There is no growth here except from buying stuff, so any company could grow 60% if they kept buying stuff...but you have to pay for that by issuing more stock and debt...so real question is when it's all done, did you create value above what you paid for it? Plus, if you're valuing oil & gas companies based on PE...good luck to you...that's hilarious.
Its not advice, its wisdom, tell us all why you bought another 1000 shares, and If I buy your reasoning, I'll buy another 2000 myself. It's not as if I don't own xco so don't get your panties in a bind. I am simply agreeing with tbird that on the surface, it doesn't look as good as WMB, ETE, WPZ all energy related, all moving forward with good apparent prospects for the future.
Whats your reasoning??? Not critizing you, just curious.
Well written, well thought out, however, aren't you talking about any independent oil and gas firm. Devon, Chesapeake, xto, are all chasing paper reserves. Last time I checked, they were all doing pretty well. As long as prices are up I look for things to at least hold their own. If prices go down, it won't matter what oil and gas holdings you have, they'll go south.
What I would really like to see is development activity for each of the aforementioned verses xco. Developing what you have purchased is the only way I know of to assure stock holders that you are for real. Rig count/company, success ratios on pipe setters cost cutting on acquired properties, are better indicators of future development and security. I agree whole heartedly that acquisitions alone won't make it, never has, never will, sellers just aren't that stupid.

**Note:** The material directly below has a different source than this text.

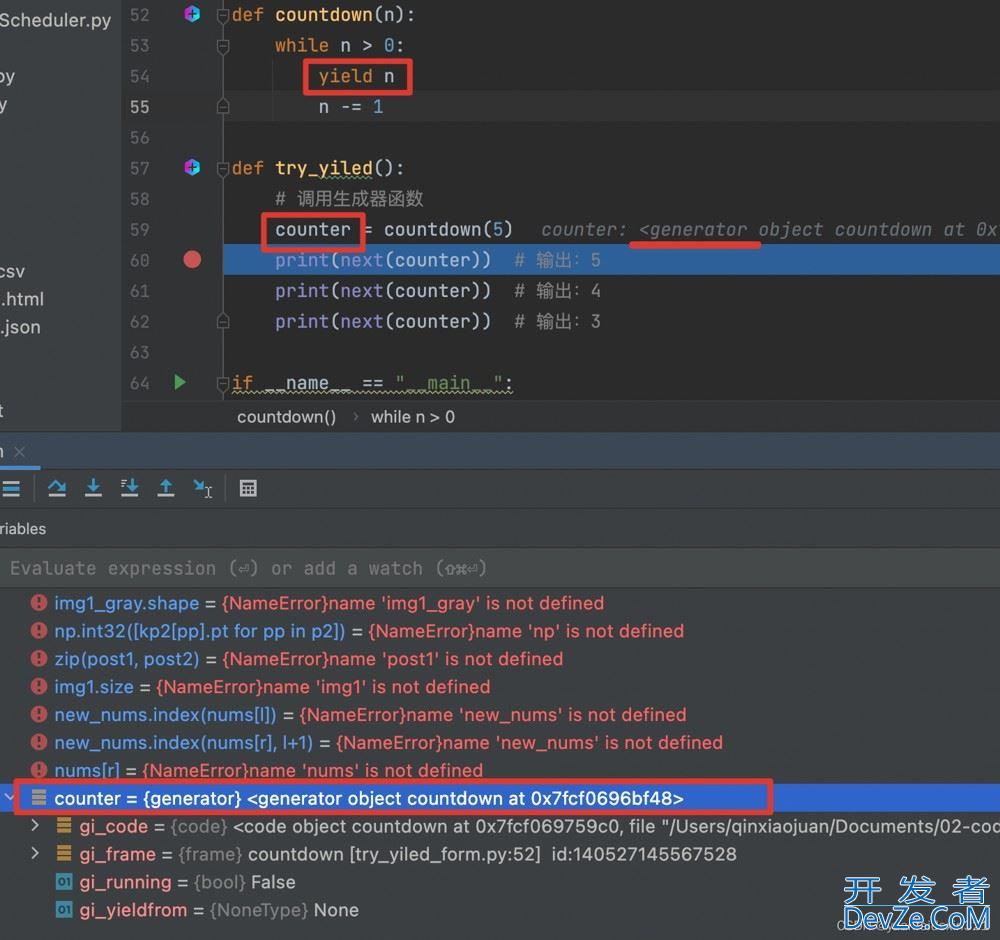Collapse the countdown function fold marker at line 52
Image resolution: width=1000 pixels, height=940 pixels.
[x=223, y=15]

It would also serve to see how well the acquisitions are being acclimated and whose reporting to whom.
Good questions. One, very true, every oil and gas company is on the treadmill, however XTO for example, replaces reserves for $1.50 per mcf. (along with generating substantial free cash flow after capital expenditures). XCO has to purchase these reserves, and so far has paid $2.50-$3.40 for these reserves...not exactly efficient returns on capital. I'm not going to defend Devon and Chesapeake, which aren't particularly low cost operators, but both of them have stable balance sheets right now (CHK has the weakest of the two).

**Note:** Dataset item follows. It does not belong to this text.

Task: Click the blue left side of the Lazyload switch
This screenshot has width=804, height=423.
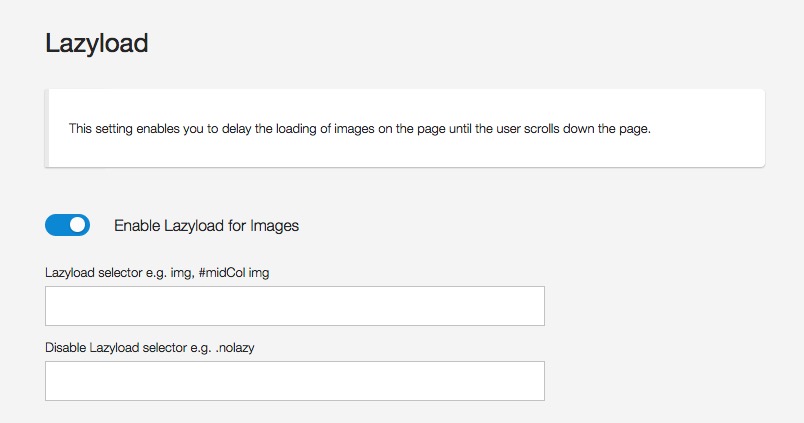Action: click(56, 226)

Now, CHK has bought acreage and they are developing it, so costs can look high relative to reserves or production at first then later on look cheaper..DVN has prospects in the ultra deep water which will take a few years before we know what kind of reserves/production comes for the money they spent.
XCO is buying proved developed properties, which means the inventory to actually grow production is likely minimal (in the case of the Vernon field, it is flat out declining at 15% as we speak).
XCO has bought this stuff, which is not wrong per se. The problem is, they need to pay for it. They cannot sustain the debt they are carrying over the long term. Therefore, this 'MLP' is what they think can solve it. Two problems: one, they blabbed on a conference call and now got a quiet period for six months from the SEC as punishment. Second, they need to raise $1-2 billion to get to a reasonable debt level. This in a very unproven (upstream) business line for MLPs. Most industry experts believe this is very improbable. not only that, then there is the problem that the MLP will need to continuously make acquisitions to sustain the dividend. Morgan Stanley has estimated this would take 20% of the entire equity offering (IPOs and follow-ons) MLP-industry wide next year (yes, just this one offering). That means it would a) price poorly or b) bring down the entire sector as they oversaturate peoples' holdings in these securities.